Adapting Playwright-Director James Napoleon Stone says, “We all seek some form of higher power, however it is defined. We pursue it with the ultimate passion and fervor, often clinging white-knuckled to even the mere possibility that we may get close to paydirt. This chase of a higher power, and how consuming the pursuit of it can all be, is in its very act what makes us so unilaterally human. This adaptation is about characters struggling with some representation of love, god, or whatever it is that drives them in their life; the incinerating hunt for love and/or god as the highest truth.”
Suddenly Last Summer
Through Nov. 5
Theatre in the Round, 245 Cedar Ave., Minneapolis
The accomplished Allen Hamilton has directed what is perhaps gay master playwright Tennessee Williams’s most penetrating examination of homophobia. It is expressed through the eyes of Violet Venable, the mother of a dead gay man. Actress Annette Kurek plays that role and observes, “Violet is a goddess of dysfunction. Her way of dealing with anything and everything falls into the category of the ‘abnormal.’ She is dealing with the fact that her son is gay. She has lived in a symbiotic relationship with him since she bore him—denying his separateness from her. When he breaks from her, as a middle-aged man, he is unable to control his repressed sexuality without her near to control and satisfy him. On some level, Violet is horribly aware, but unable to admit that he needs more than her delusions and her psychosexual dominance over him. Just as she has been his life, he has been her life. She will not give up the power of her ‘creation.’ I think that her recent stroke and the circumstances of her son’s death have fractured her delusions and she is hell-bent on holding the broken pieces of their unhealthy connection at all costs.”

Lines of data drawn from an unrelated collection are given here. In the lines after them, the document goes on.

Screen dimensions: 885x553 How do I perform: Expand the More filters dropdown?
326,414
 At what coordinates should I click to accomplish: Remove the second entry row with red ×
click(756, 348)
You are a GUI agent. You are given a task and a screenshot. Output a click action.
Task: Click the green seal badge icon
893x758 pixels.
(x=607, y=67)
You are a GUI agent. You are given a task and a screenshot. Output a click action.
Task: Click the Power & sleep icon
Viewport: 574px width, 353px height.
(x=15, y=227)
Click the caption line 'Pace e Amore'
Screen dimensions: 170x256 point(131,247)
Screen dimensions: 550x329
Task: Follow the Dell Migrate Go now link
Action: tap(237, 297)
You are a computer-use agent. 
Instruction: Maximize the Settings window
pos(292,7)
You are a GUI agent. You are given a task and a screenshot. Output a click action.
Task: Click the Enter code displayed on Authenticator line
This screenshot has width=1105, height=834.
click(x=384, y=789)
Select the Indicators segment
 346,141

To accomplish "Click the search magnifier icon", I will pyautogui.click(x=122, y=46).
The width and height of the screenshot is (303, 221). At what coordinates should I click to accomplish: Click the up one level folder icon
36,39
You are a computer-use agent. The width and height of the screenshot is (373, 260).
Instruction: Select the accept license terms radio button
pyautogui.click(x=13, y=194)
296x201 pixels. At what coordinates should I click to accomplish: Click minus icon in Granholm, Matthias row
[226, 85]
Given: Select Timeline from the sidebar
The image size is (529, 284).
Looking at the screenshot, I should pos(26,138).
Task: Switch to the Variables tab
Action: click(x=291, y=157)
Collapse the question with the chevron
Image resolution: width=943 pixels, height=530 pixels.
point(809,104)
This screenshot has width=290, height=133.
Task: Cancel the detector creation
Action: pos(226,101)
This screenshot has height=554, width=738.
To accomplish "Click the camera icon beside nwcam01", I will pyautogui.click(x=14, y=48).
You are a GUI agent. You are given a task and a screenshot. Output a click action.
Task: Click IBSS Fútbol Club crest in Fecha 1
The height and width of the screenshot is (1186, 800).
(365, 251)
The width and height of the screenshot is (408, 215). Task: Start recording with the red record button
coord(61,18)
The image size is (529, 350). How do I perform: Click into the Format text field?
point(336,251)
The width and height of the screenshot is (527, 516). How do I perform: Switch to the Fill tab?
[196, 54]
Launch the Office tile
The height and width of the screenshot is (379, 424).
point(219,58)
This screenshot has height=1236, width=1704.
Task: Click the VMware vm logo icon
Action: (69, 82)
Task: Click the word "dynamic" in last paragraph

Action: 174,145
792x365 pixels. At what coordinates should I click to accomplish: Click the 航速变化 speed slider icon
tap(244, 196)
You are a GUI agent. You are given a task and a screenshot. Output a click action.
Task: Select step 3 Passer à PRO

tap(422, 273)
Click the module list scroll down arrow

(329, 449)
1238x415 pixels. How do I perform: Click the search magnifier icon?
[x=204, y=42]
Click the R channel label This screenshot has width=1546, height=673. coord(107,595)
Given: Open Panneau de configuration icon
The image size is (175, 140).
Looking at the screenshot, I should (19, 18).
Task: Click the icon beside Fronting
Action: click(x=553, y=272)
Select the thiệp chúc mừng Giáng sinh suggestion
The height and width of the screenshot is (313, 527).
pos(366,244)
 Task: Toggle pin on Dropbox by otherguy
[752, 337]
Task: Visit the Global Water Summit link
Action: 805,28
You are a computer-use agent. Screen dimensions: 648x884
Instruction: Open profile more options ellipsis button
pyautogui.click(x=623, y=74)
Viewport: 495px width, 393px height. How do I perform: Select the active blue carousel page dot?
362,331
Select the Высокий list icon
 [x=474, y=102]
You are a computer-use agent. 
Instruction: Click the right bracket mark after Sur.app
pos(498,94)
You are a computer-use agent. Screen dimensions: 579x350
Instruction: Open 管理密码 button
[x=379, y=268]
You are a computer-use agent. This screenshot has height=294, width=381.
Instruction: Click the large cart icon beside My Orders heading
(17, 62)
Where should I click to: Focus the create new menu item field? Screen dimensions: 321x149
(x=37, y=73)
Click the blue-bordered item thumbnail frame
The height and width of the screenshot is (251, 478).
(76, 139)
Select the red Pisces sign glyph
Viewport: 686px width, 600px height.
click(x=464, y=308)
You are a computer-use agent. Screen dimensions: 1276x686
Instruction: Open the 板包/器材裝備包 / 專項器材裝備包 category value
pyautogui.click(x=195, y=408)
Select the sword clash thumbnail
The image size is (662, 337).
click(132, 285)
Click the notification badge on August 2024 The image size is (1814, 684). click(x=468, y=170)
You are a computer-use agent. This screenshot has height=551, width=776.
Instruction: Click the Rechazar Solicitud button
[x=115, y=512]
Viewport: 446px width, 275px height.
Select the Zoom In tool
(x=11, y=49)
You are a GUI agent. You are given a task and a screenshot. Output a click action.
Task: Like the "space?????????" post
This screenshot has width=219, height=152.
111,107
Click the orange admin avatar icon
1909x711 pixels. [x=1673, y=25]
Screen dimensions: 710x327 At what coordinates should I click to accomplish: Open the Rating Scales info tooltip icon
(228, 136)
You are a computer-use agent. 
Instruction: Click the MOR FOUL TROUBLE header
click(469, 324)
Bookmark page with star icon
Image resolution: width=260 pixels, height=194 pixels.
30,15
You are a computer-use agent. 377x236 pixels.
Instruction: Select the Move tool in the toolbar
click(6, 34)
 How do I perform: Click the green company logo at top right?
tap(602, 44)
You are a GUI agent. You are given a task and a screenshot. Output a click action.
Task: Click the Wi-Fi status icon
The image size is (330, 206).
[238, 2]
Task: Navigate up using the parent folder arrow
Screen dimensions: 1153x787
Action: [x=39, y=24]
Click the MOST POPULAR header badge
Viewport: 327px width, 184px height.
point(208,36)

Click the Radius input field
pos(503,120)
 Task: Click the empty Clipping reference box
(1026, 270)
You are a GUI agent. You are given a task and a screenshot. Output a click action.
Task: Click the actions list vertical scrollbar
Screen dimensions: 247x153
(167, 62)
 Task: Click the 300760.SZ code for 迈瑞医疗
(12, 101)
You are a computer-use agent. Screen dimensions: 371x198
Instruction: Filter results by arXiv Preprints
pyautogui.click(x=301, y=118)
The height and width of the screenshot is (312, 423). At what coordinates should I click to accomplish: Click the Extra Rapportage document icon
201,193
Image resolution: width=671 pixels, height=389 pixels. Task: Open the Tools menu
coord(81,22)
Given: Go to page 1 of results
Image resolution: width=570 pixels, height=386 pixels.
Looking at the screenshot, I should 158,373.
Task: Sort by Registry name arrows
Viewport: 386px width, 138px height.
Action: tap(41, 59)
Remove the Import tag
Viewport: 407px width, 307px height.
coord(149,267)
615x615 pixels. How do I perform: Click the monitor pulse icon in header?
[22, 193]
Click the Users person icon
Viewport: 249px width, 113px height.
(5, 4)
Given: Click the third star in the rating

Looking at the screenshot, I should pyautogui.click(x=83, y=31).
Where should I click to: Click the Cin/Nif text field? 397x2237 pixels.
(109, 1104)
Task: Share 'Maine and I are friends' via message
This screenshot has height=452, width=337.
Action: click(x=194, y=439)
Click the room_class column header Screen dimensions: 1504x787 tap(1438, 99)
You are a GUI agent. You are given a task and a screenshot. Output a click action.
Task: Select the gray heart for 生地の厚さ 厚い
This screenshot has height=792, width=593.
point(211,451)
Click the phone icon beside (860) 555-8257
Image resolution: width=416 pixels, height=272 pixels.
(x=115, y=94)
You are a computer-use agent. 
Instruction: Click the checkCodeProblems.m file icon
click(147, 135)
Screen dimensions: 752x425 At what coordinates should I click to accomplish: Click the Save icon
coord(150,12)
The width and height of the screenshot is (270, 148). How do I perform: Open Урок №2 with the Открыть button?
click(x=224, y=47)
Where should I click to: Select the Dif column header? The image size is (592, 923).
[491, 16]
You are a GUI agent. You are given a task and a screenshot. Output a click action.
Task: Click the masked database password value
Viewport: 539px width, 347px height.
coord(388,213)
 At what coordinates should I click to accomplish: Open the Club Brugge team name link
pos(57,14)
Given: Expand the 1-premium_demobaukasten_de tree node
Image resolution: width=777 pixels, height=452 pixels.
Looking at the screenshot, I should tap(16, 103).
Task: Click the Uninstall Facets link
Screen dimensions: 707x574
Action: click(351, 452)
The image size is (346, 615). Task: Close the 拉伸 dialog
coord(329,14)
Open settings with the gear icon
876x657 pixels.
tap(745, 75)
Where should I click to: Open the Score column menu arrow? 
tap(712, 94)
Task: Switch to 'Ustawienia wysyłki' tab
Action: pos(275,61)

Who Killed Ariel?: A Princess Murder Mystery
Through Nov. 5
Phoenix Theatre, 2605 Hennepin Ave., Minneapolis
Smartmouth Comedy Company is using fairytale characters to make a contemporary statement written by Kelliann Kary and Audrey Callerstrom. The subject: being a young woman in our computer-driven era. Who Killed Ariel?: A Princess Murder Mystery draws from such archetypes as Rapunzel, Mulan, Cinderella, Tiana, and Belle.
Kary, who has also directed the piece, shares, “At its most basic level, this play is a highly entertaining, female-driven comedy that many people from various backgrounds can enjoy and walk away from happier than when they entered the theater. On a more philosophical level, Who Killed Ariel? is about reversing the kind of role models many women between the ages 18 to 35 grew up admiring. We wanted to take female characters that may have been perceived as weak or inferior, empower them, and turn them into success stories.”
Who Killed Ariel? is inspired in response to Fourth Wave Feminism which Kary relates “started around 2008. This brand of feminism is set apart from previous waves mostly by social media and using online forums as a way to empower women.”